Se para os adultos a recomendação é a mudança de hábitos, no caso de indivíduos jovens o aspecto mais importante é reconhecer os indivíduos que apresentam maior risco para o desenvolvimento do transtorno, segundo o neuropediatra Giuseppe Pastura, da UFRJ, que também incentiva os pais a limitarem o “tempo de tela” na infância:
– Podemos confundir a causa com o efeito da prática patológica de plataformas digitais. Os indivíduos acometidos apresentam baixa autoestima, depressão, tendência suicida, comportamento isolado e timidez patológica. Entretanto, é difícil saber se os conteúdos online causam este comportamento ou se a presença destas características leva o indivíduo a buscar um ambiente virtual que possibilite conexão social e sentimento de competência/autonomia. Obviamente, este comportamento leva a um ciclo vicioso, ou seja, se o indivíduo já apresentava estas características, estas tendem a piorar com o tempo. Da mesma forma, indivíduos procedentes de famílias desestruturadas e com importante conflito parental também têm maior risco. Detectando estes indivíduos e informando os pais a respeito dos comportamentos patológicos, podemos prevenir que o problema, uma vez detectado, se agrave.
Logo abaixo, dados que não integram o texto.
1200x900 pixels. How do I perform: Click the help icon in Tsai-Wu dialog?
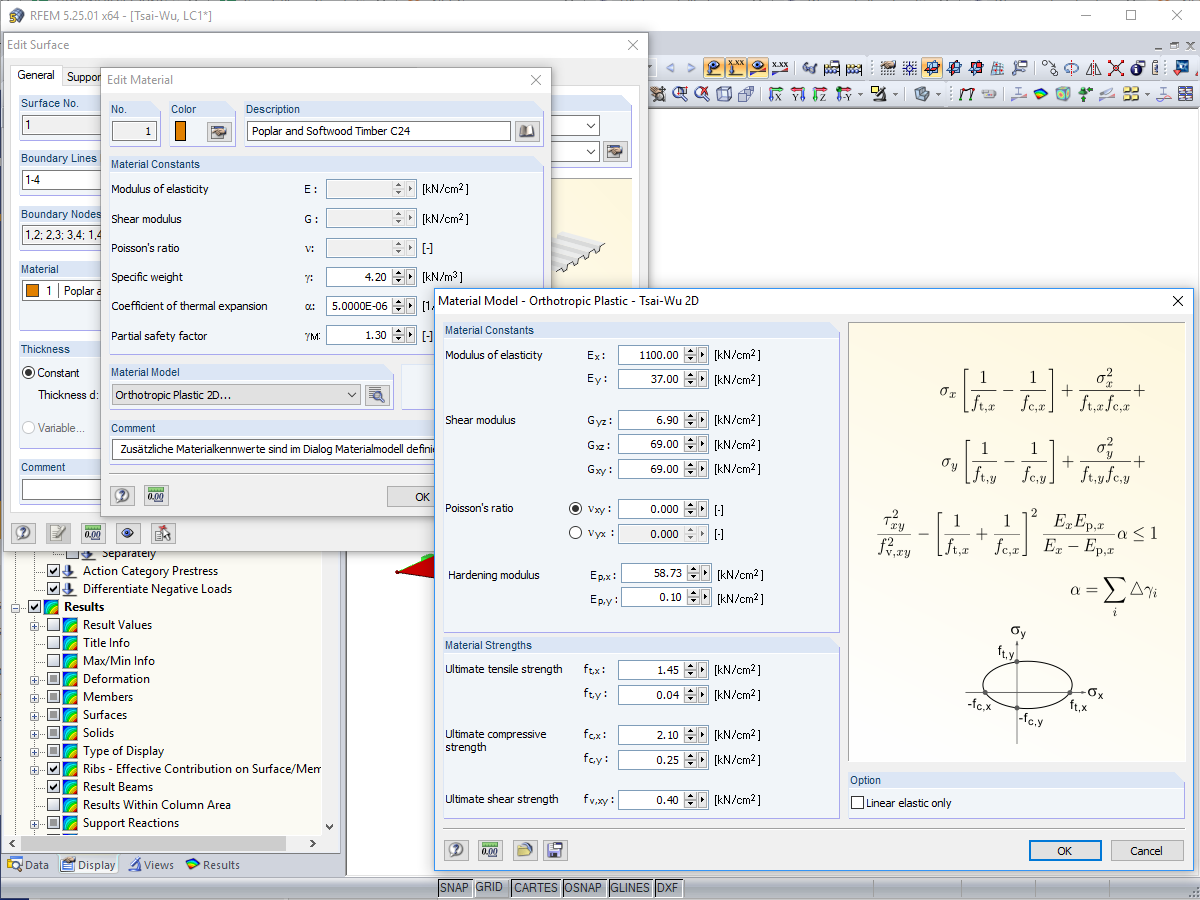[457, 850]
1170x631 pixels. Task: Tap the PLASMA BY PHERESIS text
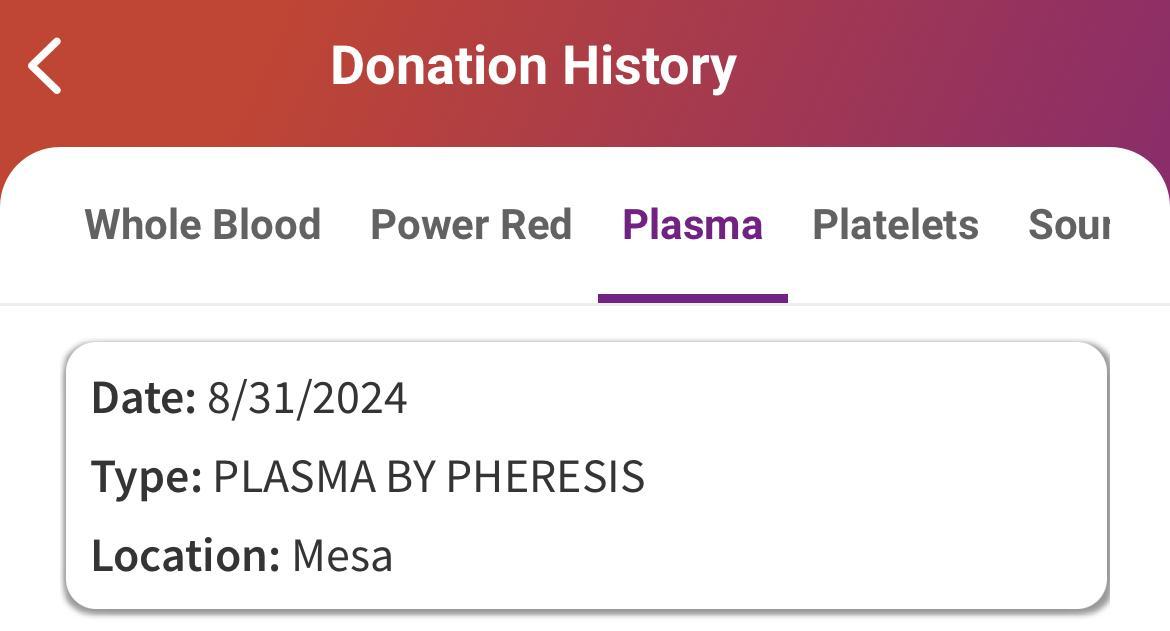pos(429,476)

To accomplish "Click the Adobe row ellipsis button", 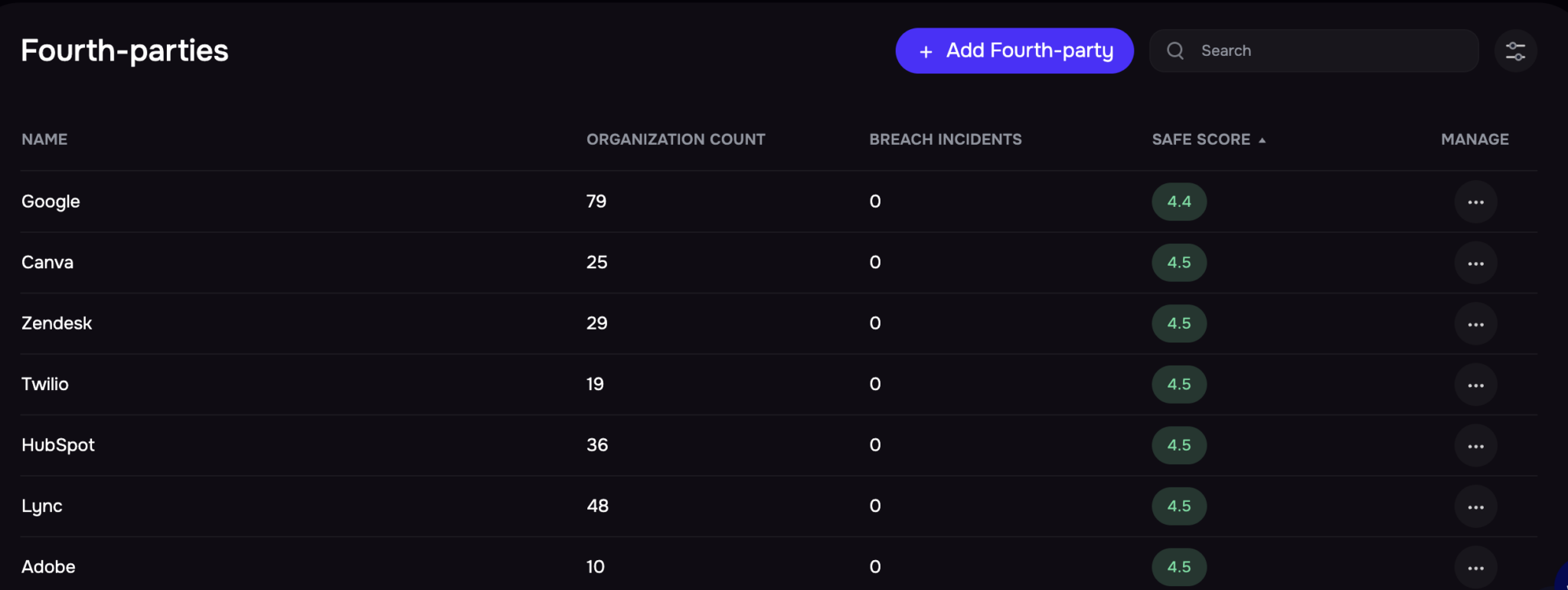I will [x=1475, y=568].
Os pacientes afetados costumam mentir para a família ou para o seu terapeuta em relação à quantidade de horas dedicada aos aparelhos digitais. Quando uma pessoa apresenta sintomas do transtorno, é importante verificar quantas horas de fato ela se dedica a esta atividade. A estudante de Relações Internacionais da PUC-Rio Laura Cruz, de 19 anos, admite mentir sobre o tempo gasto na rede, e reconhece ter sua vida acadêmica atrapalhada pelo apego ao celular:
– Minto o tempo todo sobre o tempo gasto. Na época do colégio, minha mãe me mandava estudar, passavam horas, ela voltava e perguntava se eu tinha estudado, eu dizia que sim. Mentira, estava o tempo todo no celular. A mesma cena se repete em relação aos trabalhos que preciso fazer. Meus amigos falam comigo e eu nem comecei. É complicado, eu tento reduzir, mas acho que não deu muito certo. Continuo bem viciada. Em todas as aulas eu estava mexendo e perdia o foco da matéria. Eu comecei a tentar me policiar nessa questão. Já cheguei a pedir a uma amiga que pegasse meu celular e só me devolvesse no final da aula.
O uso excessivo propicia uma série de ameaças à saúde física (transtornos alimentares, distúrbios de sono, comprometimento postural, problemas de audição e visão, lesão por esforço repetitivo), emocionais (fobia social, transtornos de ansiedade, depressão, irritabilidade, perda de sentimentos e perturbação, transtorno obsessivo-compulsivo) e cognitivos (redução da memória, falta de atenção, diminuição de concentração, sonolência, agitação), alertam especialistas.
O casal Josélia da Silva e Gabriel Rüeck se considera “viciado no mundo digital”. Ambos ficam irritados quando a bateria do celular descarrega ou a conexão está lenta.
– Estávamos duas primas e eu, sentadas na cozinha, cada uma no seu “mundo virtual”. Eu estava cozinhando arroz. Ele queimou, e só nós percebemos quando a cozinha já estava cheia de fumaça. Ninguém sentiu nem mesmo o cheiro de queimado – conta Josélia.
O tratamento se baseia nos sintomas apresentados pelo indivíduo afetado. Por exemplo, se ele tiver sintomas de depressão e tendências suicidas, deve receber terapia psicológica voltada para o caso e, muitas vezes, medicação associada. O médico da família deve ser consultado a respeito das diferentes opções de tratamento recomendado para cada caso individualmente, explica Giuseppe.
O usuário dependente da tecnologia pode buscar ajuda profissional, com um médico psiquiatra ou psicólogo. No Instituto de Psiquiatria do HC de São Paulo oferece atendimento psicológico e acompanhamento psiquiátrico semanal, gratuito, para pessoas com idade superior a 18 anos. Há uma pré-triagem, seguida de uma avaliação neuropsicológica e psiquiátrica. Então a pessoa é encaminhada para o atendimento em grupo. A família também participa paralelamente de um grupo de pais e familiares, com a proposta de orientação e compreensão do problema.